Well, they wouldn't be brightly colored superheroes beating up supervillains, they'd be a paramilitary force dressed for combat, fighting a secret war against a ragtag group of terrorists.
Because, here's the thing... when I look at a comic -- and primarily, I'm talking about superhero comics here -- I'm seeing the real world cast through a fantastical lens. And I enjoy it! It stimulates the imagination to contrast these things against what I know to be true.
So, conversely, taking the fantastical and casting it through a realistic lens has much the same effect. It's taking one thing and shaping it into a different kind of thing, while still keeping what made the original thing distinctive.
And it's the same for Super Mario Bros!
"What would Super Mario Bros. be like if it existed in the real world?"
(and I love this part)
"It would be FUCKING BLADE RUNNER!!!"
Of course it would!
Seriously, what an act of sheer invention. To take this nonsensical world of castles and mushrooms and evil dragon/turtle/monster kings and heroic plumbers, and turn it into a gritty cyberpunk dystopia where the meteorite that supposedly killed the dinosaurs actually split the Earth into two parallel dimensions and oh fuck it, just let the movie explain.
I can honestly say that a 100% faithful adaptation of the game to live action would not have been anywhere near as interesting as the film that was made. Yet it still had all the little elements that made it distinctly Mario Bros. They were representations and approximations, but they were there. It felt like this crazy little Elseworlds version of the video game.
And that's really the point, I guess. Movies can be that, because they'll never be the original thing. And sometimes it's better to invent (or reinvent) rather than adapt, because ultimately, all the latter means is that you're being told a story you already know -- and the first telling is usually better.

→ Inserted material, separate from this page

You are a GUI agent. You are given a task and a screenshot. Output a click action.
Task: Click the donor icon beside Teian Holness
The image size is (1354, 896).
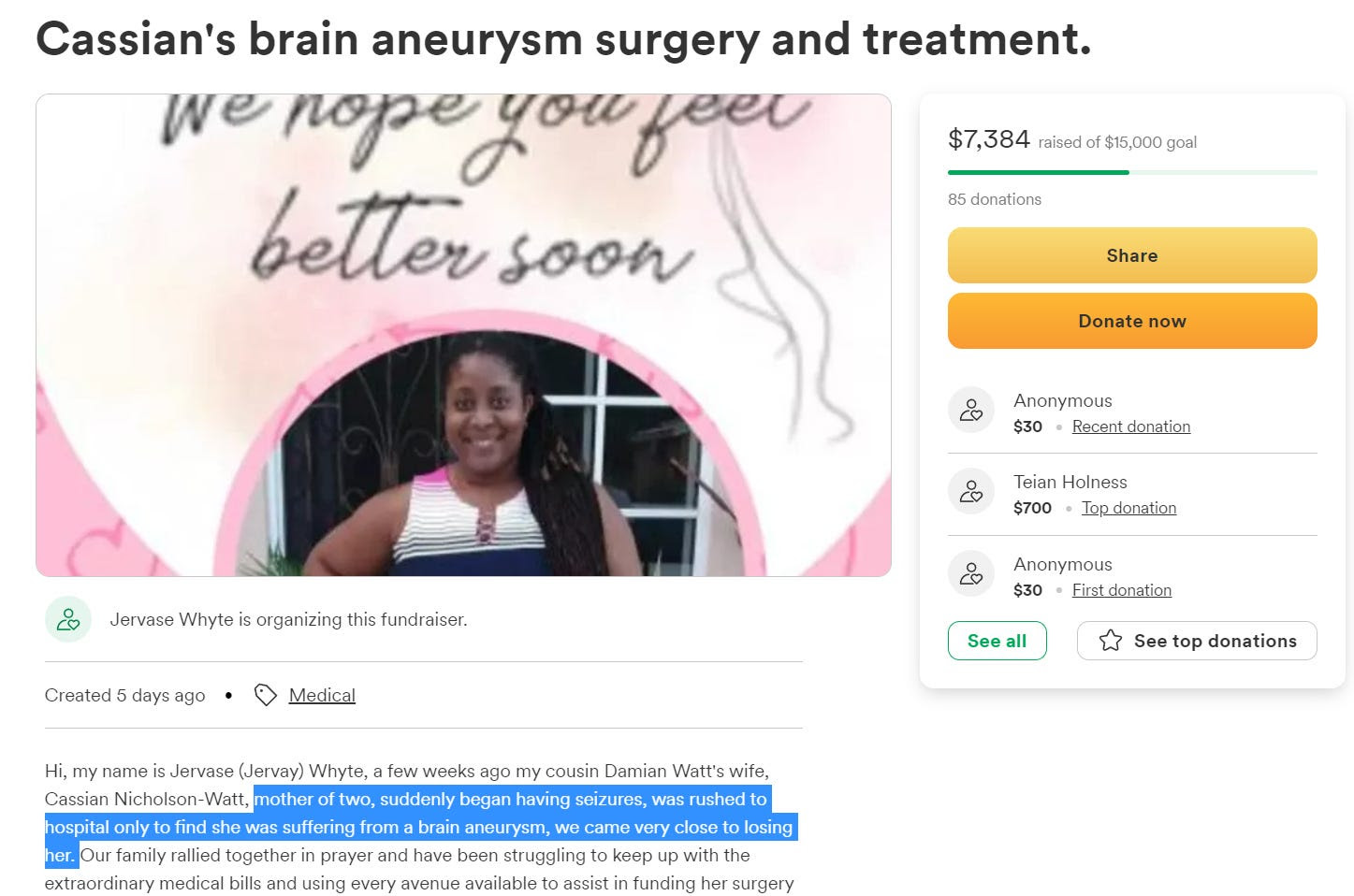[x=971, y=492]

Movies that aren't afraid to change things up may very well end up crap...
(cough)
...or they may end up showing you your favorite thing from a new angle.
And as long as it's still about a group of outcasts protecting a world that hates and fears them...
...or a couple of stalwart plumbers saving the princess from a tyrannical king...
...then it still maintains what's special about the original.
And despite what many may convince themselves of when trying to win arguments on the internet, that's really all that matters.
After all, I can think of another series that follows this pattern...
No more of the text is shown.